Nevertheless, he somehow manages to get an appointment with the secret service (represented by Keen and Villiers).



Patient Colonel Beresford (Keen) allows Hancock to think he's been engaged as a secret agent, though the contact number he gives him is in fact that of the canteen, staffed by bored dinner ladies who have great fun teasing the bewildered Hancock when he calls in to report ("What orders do you have?" "Plaice and chips twice, steak and kidney pud twice, one spaghetti on toast").



Eventually they get rid of Hancock by telling him to go round and arrest the spy.  Shady Evans does indeed turn out to be a foreign agent, and the sight of Tony Hancock threatening him with a gun is one of the stranger ones I've seen since starting this blog.



The masterspy turns out to be Fireball XL5 voice actor John Bluthal, who Hancock also apprehends, becoming a hero in the process.

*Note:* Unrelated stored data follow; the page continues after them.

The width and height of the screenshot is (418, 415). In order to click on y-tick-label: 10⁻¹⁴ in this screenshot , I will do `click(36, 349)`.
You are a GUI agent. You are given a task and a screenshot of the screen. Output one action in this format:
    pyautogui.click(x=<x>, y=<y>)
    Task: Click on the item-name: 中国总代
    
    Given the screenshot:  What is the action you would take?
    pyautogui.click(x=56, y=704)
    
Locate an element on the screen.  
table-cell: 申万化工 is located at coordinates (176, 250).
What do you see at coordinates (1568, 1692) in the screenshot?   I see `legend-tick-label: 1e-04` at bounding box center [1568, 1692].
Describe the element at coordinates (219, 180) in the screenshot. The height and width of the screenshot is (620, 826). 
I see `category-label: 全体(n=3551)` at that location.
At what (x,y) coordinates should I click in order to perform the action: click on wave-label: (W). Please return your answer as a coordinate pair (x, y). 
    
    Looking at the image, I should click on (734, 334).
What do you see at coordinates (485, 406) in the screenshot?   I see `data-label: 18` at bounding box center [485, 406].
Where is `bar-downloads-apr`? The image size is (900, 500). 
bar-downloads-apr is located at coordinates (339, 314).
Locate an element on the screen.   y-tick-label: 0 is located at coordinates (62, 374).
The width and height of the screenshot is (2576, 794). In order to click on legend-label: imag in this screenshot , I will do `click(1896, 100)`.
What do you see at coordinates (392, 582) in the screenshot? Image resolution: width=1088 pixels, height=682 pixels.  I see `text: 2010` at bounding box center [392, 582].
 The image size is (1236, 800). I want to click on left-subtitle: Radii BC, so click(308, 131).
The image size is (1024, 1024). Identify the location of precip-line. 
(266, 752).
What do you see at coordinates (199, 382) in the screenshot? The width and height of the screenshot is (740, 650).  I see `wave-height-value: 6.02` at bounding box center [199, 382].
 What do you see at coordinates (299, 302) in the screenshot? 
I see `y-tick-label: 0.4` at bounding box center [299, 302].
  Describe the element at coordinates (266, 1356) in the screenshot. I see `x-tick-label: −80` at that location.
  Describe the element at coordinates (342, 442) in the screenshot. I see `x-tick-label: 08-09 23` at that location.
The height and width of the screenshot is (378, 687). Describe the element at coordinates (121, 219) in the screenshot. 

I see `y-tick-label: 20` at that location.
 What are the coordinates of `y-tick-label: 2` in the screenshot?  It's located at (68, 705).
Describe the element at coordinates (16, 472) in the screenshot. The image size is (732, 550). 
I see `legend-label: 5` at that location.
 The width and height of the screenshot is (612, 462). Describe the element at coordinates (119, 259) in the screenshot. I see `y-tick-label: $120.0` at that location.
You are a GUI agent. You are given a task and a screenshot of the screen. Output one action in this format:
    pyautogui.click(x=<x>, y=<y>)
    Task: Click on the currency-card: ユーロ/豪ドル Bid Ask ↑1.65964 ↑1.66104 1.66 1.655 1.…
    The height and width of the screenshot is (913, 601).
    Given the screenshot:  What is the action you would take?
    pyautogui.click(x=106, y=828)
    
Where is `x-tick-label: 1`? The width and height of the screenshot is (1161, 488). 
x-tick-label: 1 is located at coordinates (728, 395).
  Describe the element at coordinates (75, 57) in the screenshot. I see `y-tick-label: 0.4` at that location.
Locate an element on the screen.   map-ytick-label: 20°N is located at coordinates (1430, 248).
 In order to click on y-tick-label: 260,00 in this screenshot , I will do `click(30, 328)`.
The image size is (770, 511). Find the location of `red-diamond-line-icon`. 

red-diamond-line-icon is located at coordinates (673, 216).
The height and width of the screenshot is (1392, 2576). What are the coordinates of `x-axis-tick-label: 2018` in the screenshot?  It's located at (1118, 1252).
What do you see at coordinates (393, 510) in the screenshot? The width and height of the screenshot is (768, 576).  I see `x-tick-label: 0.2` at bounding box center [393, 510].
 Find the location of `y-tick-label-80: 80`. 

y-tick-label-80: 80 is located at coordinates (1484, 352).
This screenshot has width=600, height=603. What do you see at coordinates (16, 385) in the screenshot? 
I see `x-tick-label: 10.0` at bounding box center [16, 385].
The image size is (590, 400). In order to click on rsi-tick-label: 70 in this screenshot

There are Galton and Simpson-scripted Hancocks with storylines as ridiculous as this (particularly in the radio version of the show), but The Man on the Corner's writer, Godfrey Harrison, is no Galton and Simpson and despite the odd moment there's an air of desperation about the whole endeavour that doesn't bode well for the future.  In an earlier  episode Hancock might have had a Walter Mittyish fantasy of being a secret agent tracking down dastardly Soviets, but the fun would have come from how the misunderstanding came about.  Perhaps Harrison imagined making the spies real would be a good twist, but it all ends up feeling totally wrong.